For instance, on Page 122 of the 2,079-page bill, the secretary is given the power to establish “the basic per enrollee, per month cost, determined on average actuarial basis, for including coverage under a qualified health care plan.”

The HHS secretary would also have the power to decide where abortion is allowed under a government-run plan, which has drawn opposition from Republicans and some moderate Democrats.

And the bill even empowers the department to establish a Center for Medicare and Medicaid Innovation that would have the authority to make cost-saving cuts without having to get the approval of Congress first.

“It’s a huge amount of power being shifted to HHS, and much of it is highly discretionary,” said Edmund Haislmaier, an expert in health care policy and insurance markets at the Heritage Foundation, a conservative think tank.

Haislmaier said one the greatest powers HHS would gain from the bill is the authority to regulate insurance. States currently hold this power, and under the Senate bill, the federal government would usurp it from them. This could lead to the federal government putting restrictions and changes in place that destabilize the private insurance market by forcing companies to lower premiums and other charges, he said.

Robert Wenzel suggests at EconomicPolicyJournal.com that destabilizing the private insurance sector is part of the plan to “nudge” everyone into a public plan.

It will take time to pull off, but that is the goal. In the meantime, Sebelius will be able to control treatments via capping of price, any treatment she deems unnecessary she can mark the price down so low that any health provider won’t be able to provide it without losing money. Once most are in the public plan the real cost cutting will begin, including cutting back on treatments that will prolong your life.

Morgan Richman says essentially the same thing in his must-read piece at Big Government since a single-payer system would give the federal government total control over our lives:

The truth is that the public plan is a carefully devised scheme, a sneaky strategy, to deceive American voters. It’s a political marketing ploy designed to move the nation to a single-payer system - like the one in Canada - over the next decade. The public option is the Trojan horse. On the outside it’s all about “choice and competition”, but once it has been dragged within the walls of American medicine it’s true nature will become evident. By that time, it’ll be too late.

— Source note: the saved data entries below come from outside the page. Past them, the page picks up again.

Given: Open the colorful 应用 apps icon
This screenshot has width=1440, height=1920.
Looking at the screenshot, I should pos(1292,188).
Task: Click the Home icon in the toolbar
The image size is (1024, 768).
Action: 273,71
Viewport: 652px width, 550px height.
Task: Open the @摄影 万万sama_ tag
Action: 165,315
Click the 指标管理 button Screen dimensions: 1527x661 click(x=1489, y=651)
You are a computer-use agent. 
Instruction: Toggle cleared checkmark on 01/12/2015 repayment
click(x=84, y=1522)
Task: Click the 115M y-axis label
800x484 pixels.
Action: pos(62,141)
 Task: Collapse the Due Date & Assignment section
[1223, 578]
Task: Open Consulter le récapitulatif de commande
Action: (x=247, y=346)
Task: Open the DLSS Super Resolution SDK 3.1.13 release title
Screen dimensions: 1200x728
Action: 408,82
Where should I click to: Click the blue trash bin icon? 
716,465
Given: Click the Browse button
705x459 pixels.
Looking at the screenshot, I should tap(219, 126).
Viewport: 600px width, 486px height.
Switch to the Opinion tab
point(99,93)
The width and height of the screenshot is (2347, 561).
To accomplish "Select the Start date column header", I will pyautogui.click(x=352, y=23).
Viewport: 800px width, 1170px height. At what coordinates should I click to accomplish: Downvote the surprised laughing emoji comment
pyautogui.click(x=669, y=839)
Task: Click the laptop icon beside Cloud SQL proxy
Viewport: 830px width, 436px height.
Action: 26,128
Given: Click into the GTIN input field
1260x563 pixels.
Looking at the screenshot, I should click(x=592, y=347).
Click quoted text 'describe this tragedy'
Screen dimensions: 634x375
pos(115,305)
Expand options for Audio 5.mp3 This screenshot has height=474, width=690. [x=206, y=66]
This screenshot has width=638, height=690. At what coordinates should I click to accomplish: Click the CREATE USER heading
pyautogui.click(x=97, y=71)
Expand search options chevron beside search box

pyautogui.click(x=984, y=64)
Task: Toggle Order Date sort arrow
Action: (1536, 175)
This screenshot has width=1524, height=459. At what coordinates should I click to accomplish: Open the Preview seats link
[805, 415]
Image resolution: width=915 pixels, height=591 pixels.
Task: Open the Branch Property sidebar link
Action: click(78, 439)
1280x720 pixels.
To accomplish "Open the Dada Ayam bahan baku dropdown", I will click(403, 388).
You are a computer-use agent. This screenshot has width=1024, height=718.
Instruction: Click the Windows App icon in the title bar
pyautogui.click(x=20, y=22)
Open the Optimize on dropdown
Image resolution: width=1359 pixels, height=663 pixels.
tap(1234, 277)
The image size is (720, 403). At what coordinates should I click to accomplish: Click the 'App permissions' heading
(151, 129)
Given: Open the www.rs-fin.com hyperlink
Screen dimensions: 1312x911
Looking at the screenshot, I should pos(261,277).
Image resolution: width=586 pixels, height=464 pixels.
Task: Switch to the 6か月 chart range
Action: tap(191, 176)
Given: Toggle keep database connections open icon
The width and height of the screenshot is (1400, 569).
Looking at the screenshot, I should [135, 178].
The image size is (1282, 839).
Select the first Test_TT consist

Richman offers “plenty of proof” in his piece, including a pont to this damning video of the original architect of the public option, Yale professor Jacob Hacker, describing how it was designed to not “frighten people into thinking they are going to lose their private insurance” even though that is the inevitable result (via Verum Serum):

In another clip he denies the plan is a Trojan horse saying, on the contrary, “it’s right there”. In other words, it’s not even a secret. Most relevant of all, Hacker admits in another clip that the real advantage of his plan is that “at least you can make the claim that there is competition between the public and private sectors”. In other words, this is all a marketing strategy designed to get around public resistance to government-run health care.

Death panels? What death panels! They’re hidden in plain sight. And the Czar has been identified in the Senate bill.